##### Data for this exercise

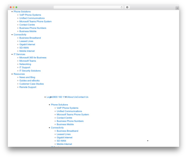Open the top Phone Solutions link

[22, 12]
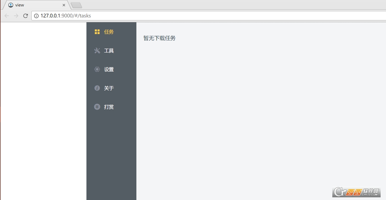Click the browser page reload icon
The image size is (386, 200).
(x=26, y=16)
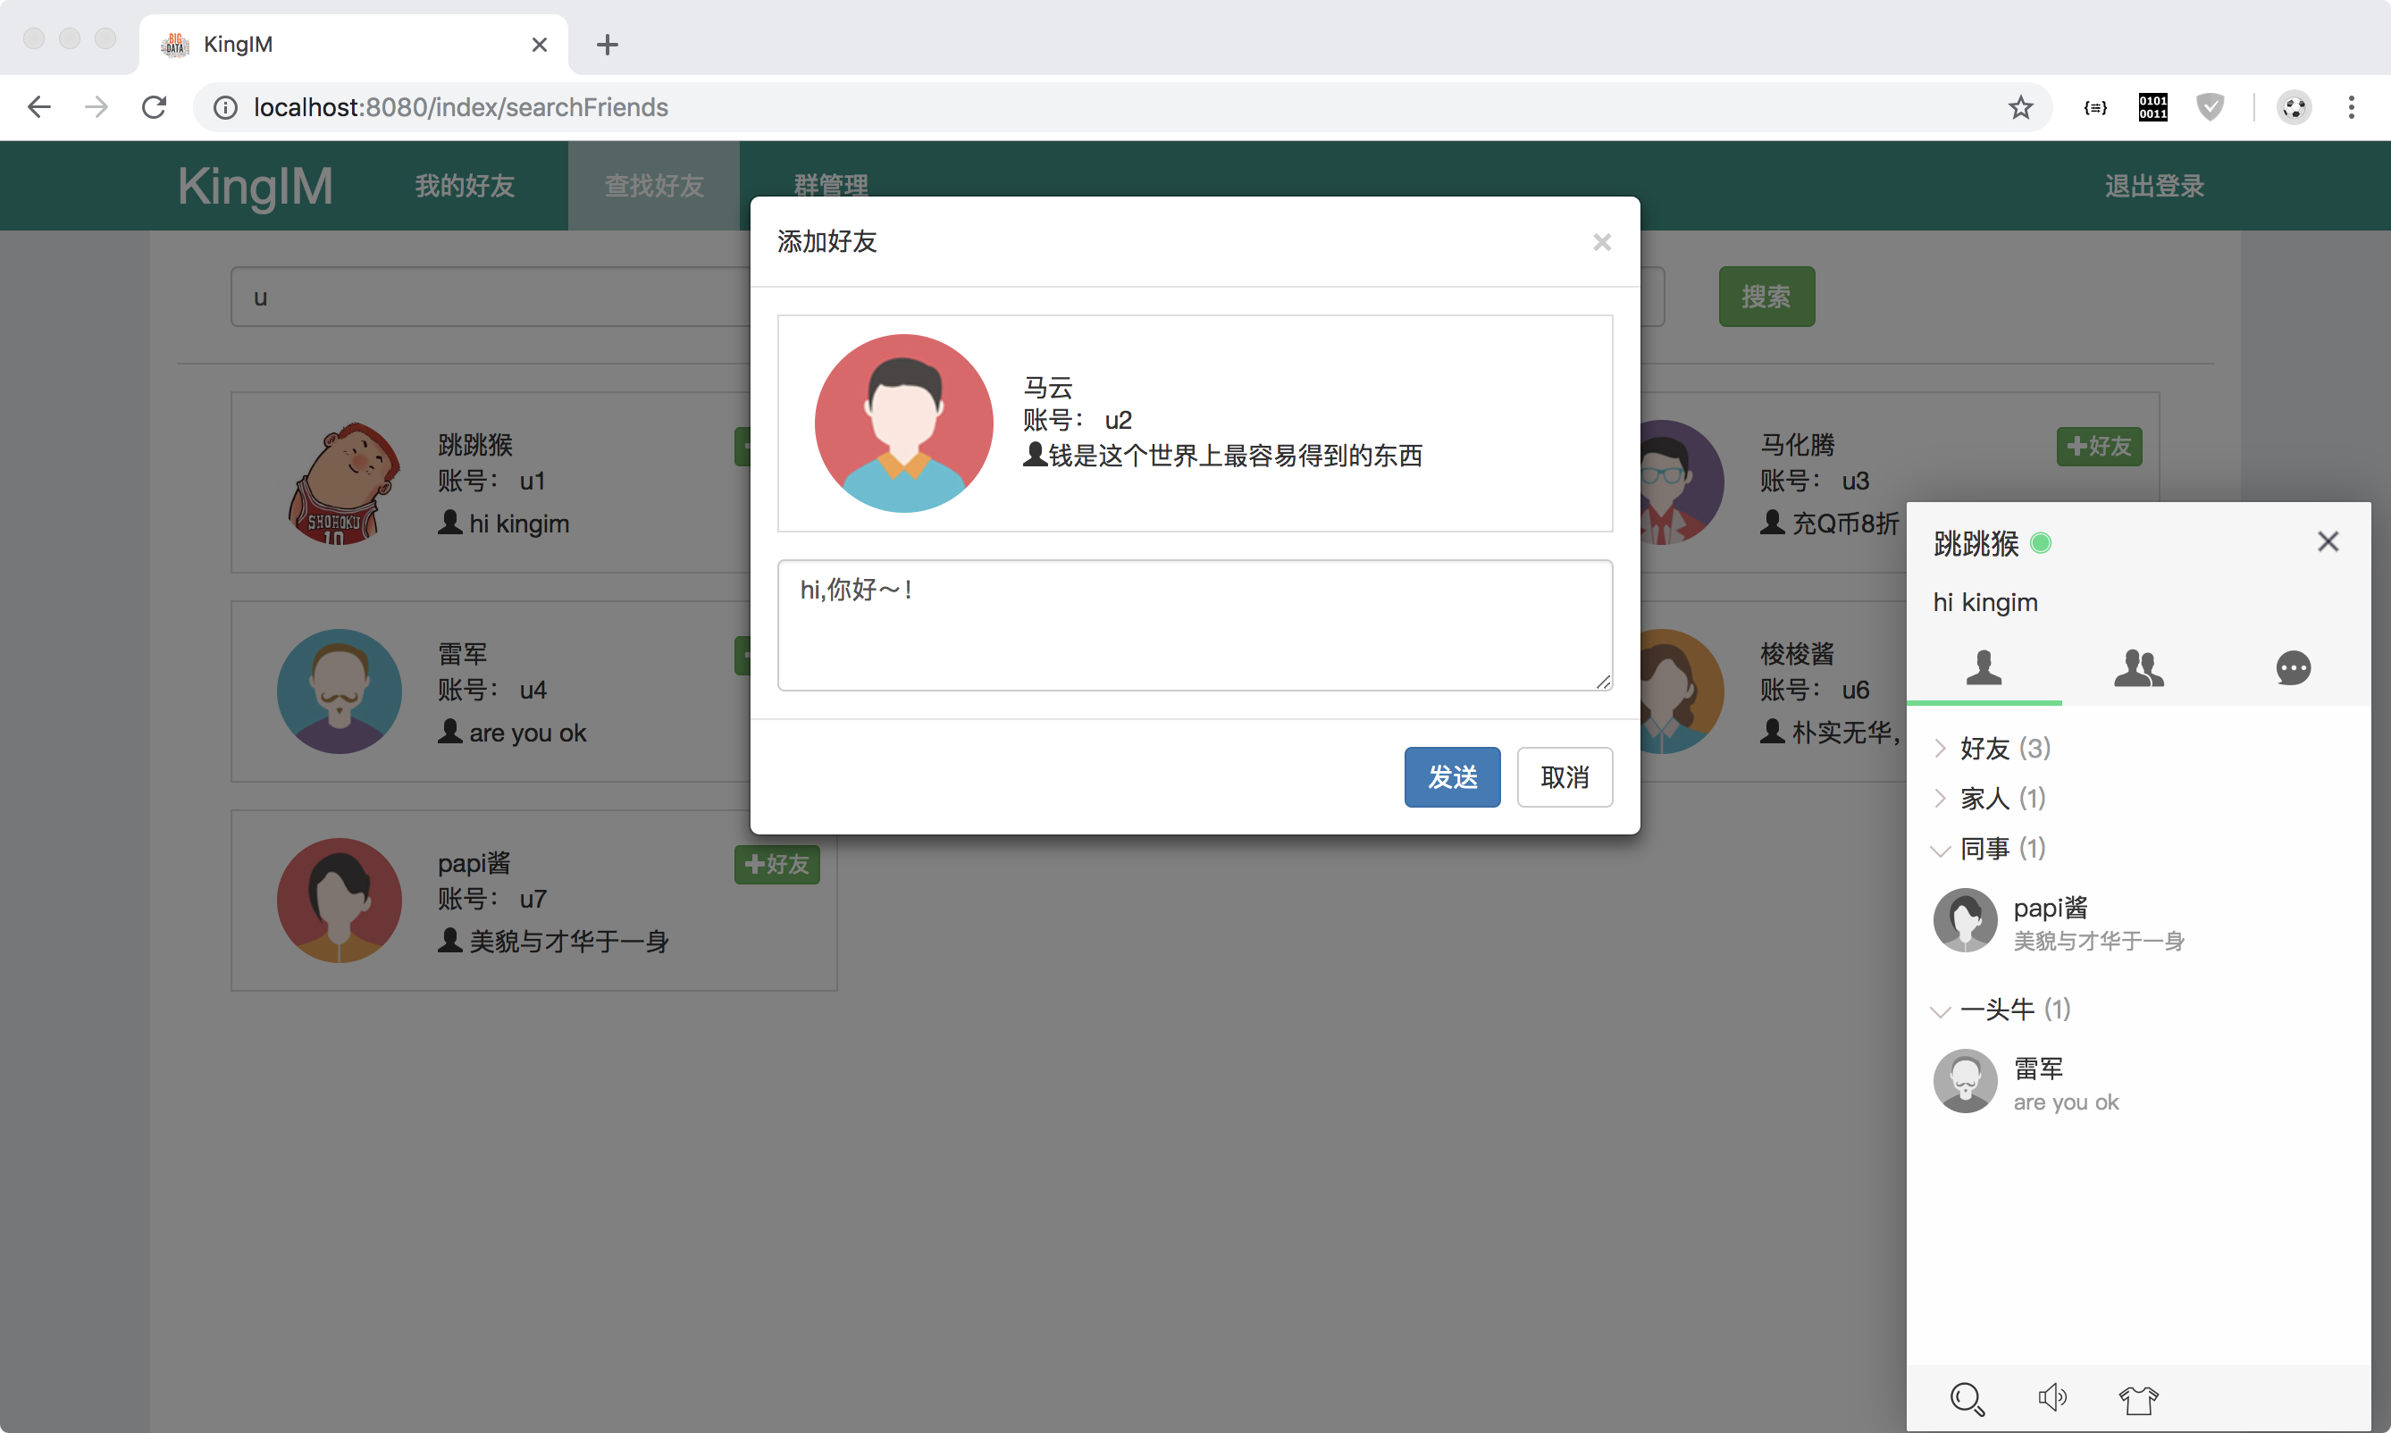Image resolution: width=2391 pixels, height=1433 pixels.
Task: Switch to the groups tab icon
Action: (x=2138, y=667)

##########
##### Data for this exercise

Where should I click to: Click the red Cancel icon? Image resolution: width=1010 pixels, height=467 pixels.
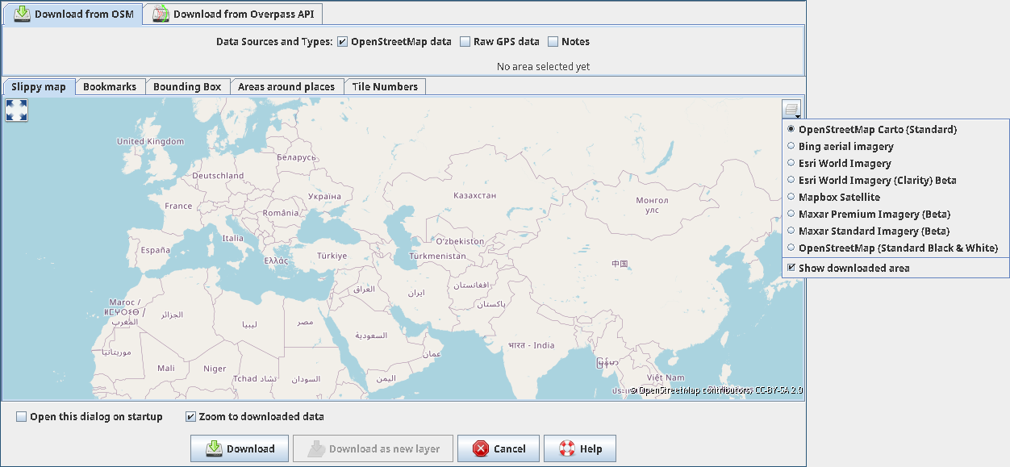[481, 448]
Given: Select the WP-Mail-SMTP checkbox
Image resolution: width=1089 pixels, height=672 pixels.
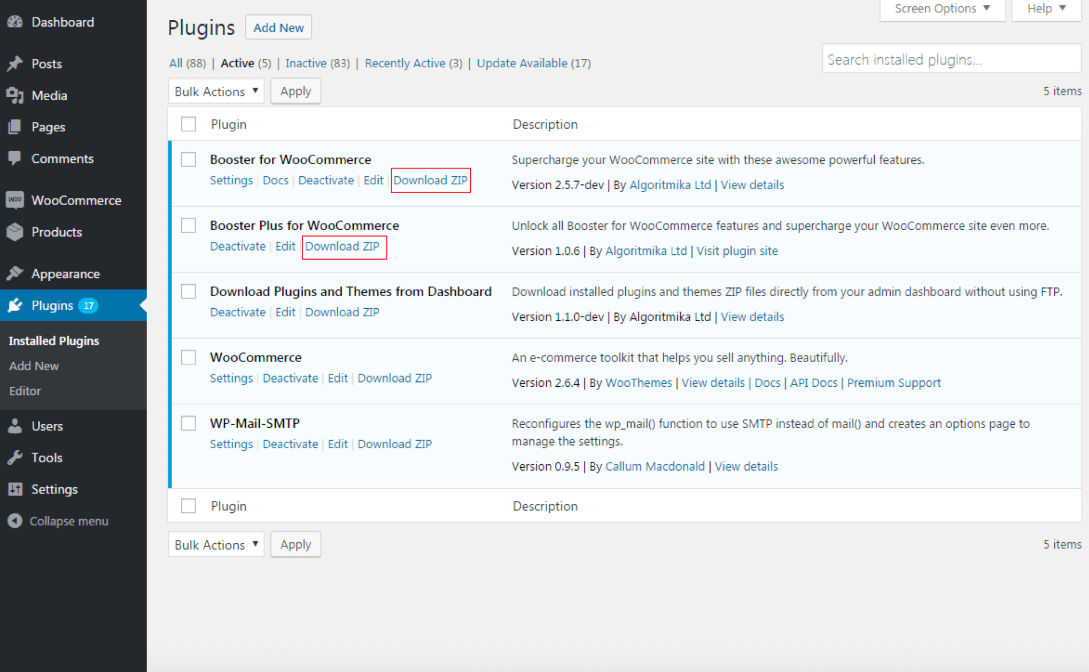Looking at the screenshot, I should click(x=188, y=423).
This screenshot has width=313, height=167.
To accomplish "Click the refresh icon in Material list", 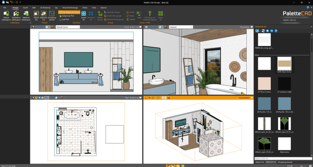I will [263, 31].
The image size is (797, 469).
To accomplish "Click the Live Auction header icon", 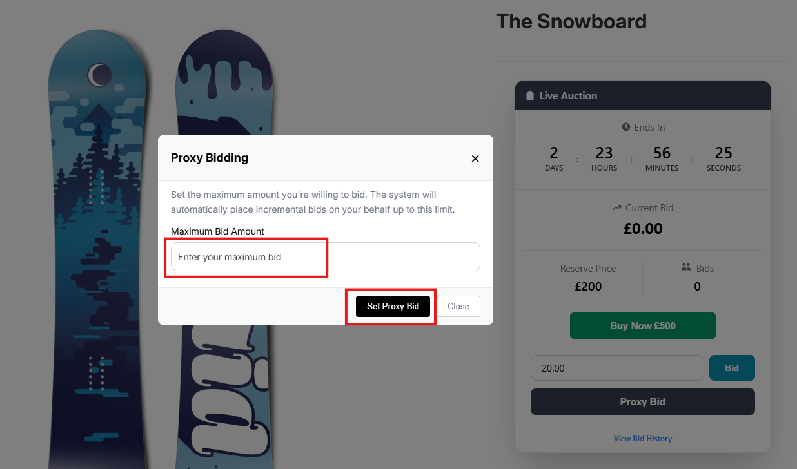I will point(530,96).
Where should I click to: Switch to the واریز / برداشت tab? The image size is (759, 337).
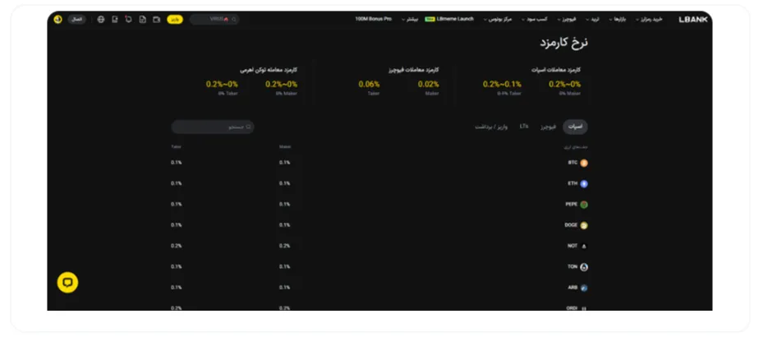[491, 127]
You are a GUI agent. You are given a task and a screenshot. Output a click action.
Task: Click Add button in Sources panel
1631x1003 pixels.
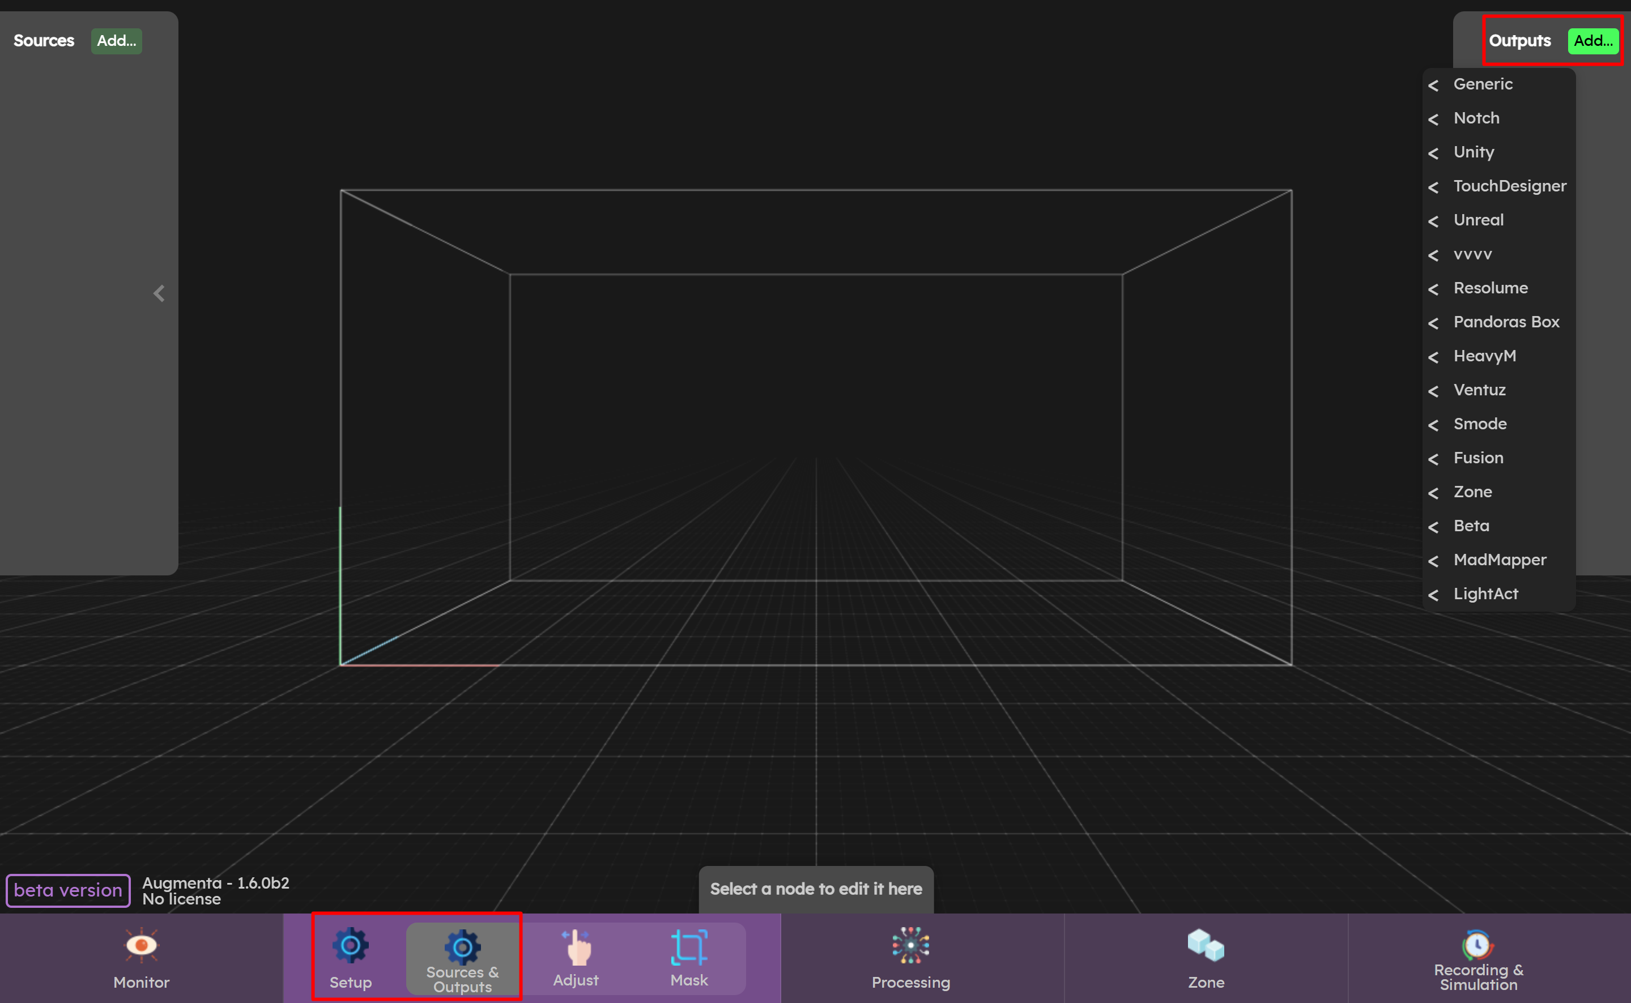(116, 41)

##########
##### Data for this exercise

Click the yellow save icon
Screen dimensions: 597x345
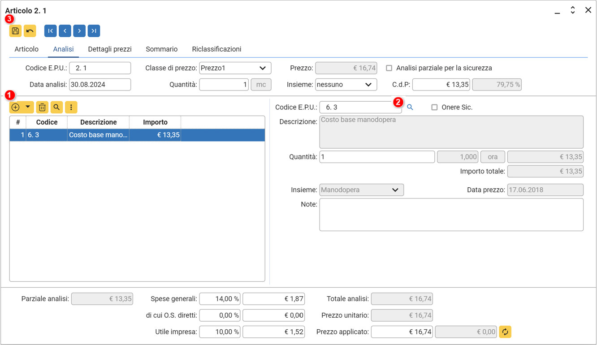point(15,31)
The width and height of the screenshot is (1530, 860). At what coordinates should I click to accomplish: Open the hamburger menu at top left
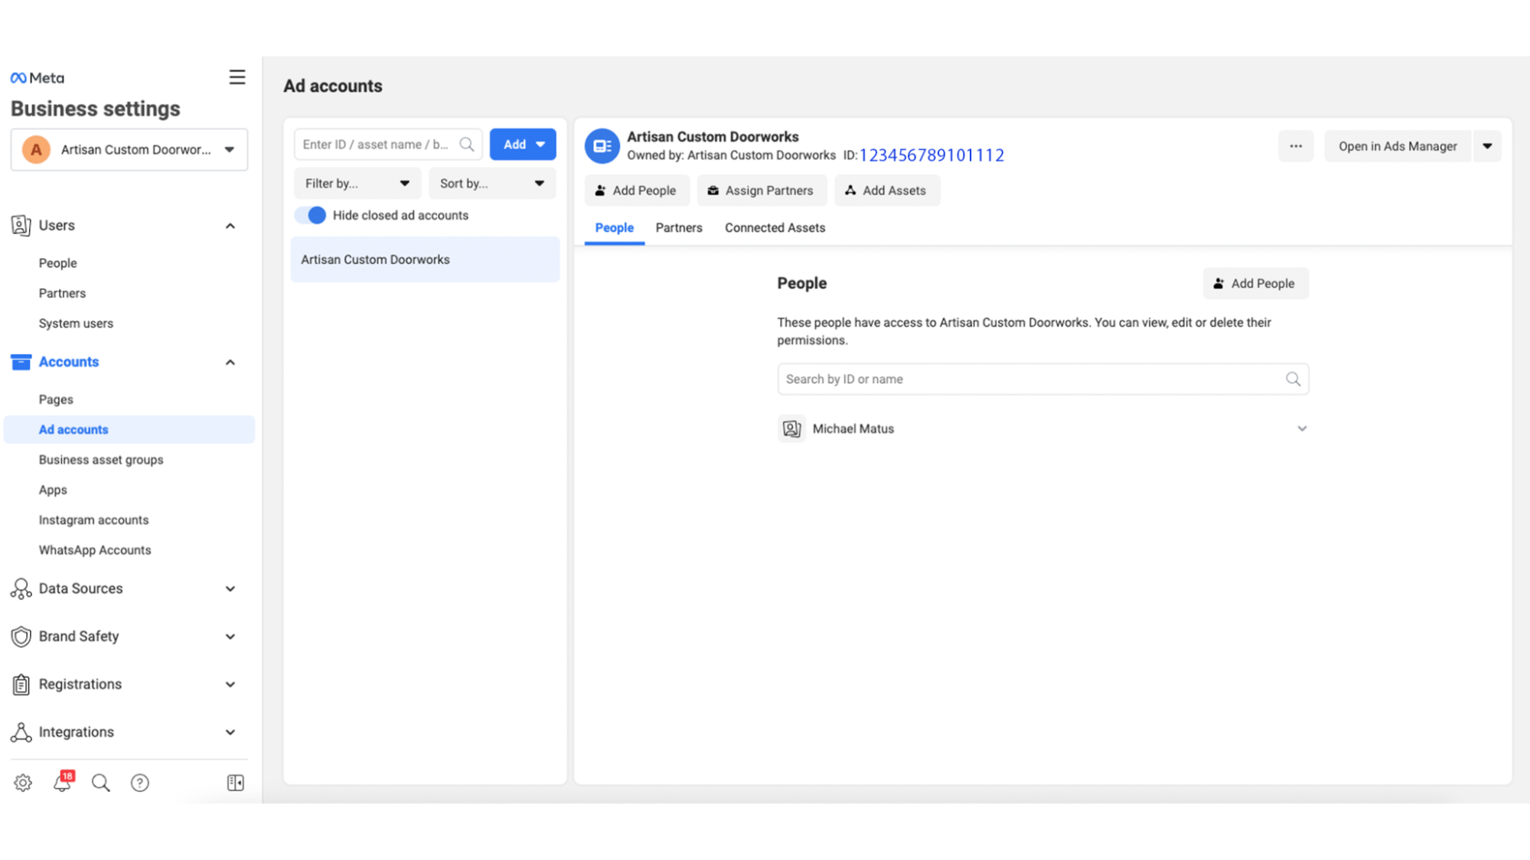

##########

> **Task**:
Revise the items in the part that opens with the line containing "Click the yellow save icon" and closes with the line containing "The width and", changing "yellow" to "green" and keeping everything else the same. Omit the pictures.

> **Problem solution**:
Click the green save icon
Screen dimensions: 597x345
point(15,31)
The width and height of the screenshot is (1530, 860). At what coordinates should I click to accomplish: Open the hamburger menu at top left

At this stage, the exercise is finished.